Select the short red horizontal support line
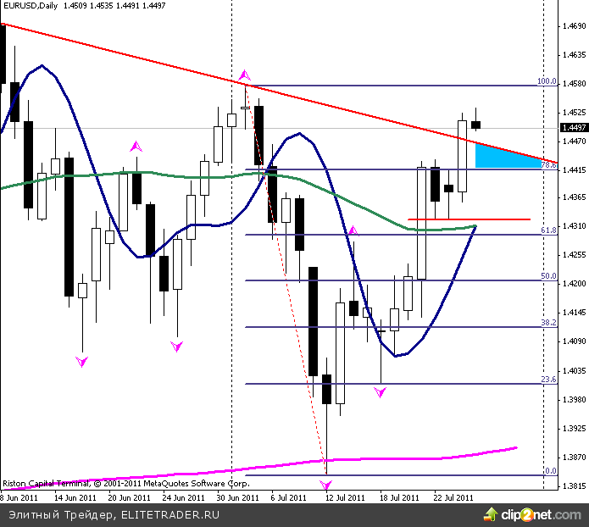Screen dimensions: 589x527 pos(469,219)
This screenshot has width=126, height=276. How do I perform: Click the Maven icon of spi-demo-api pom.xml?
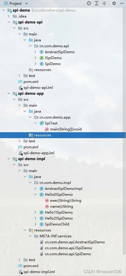[20, 82]
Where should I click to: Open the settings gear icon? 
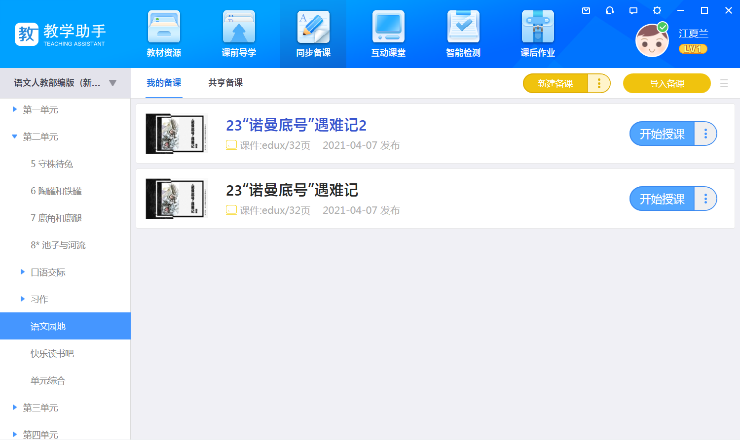tap(657, 10)
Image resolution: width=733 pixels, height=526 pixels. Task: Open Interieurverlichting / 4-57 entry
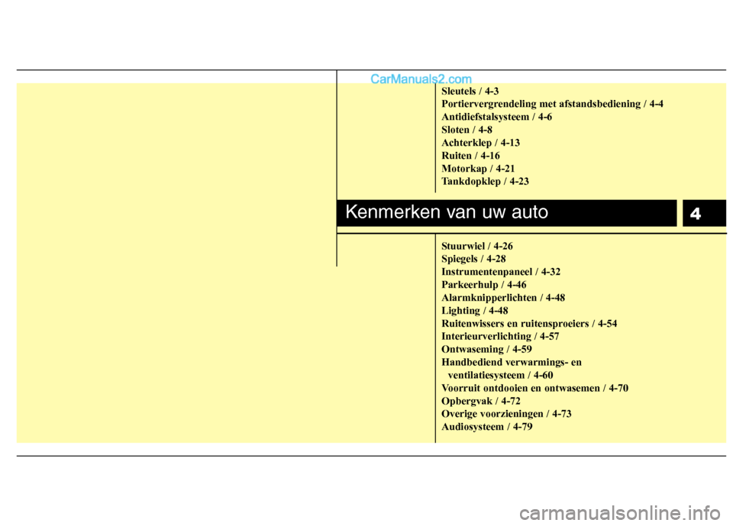pyautogui.click(x=500, y=336)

☆ ☆ ☆ ☆ ☆ ☆ ☆

| Assigned task |
Make an exact copy of the records above. Keep out every picture.

| Finished task |
Select the short red horizontal support line
Screen dimensions: 589x527 pos(469,219)
This screenshot has width=126, height=276. How do I perform: Click the Maven icon of spi-demo-api pom.xml?
[20, 82]
Where should I click to: Open the settings gear icon? 
tap(657, 10)
Image resolution: width=733 pixels, height=526 pixels. Task: Open Interieurverlichting / 4-57 entry
pyautogui.click(x=500, y=336)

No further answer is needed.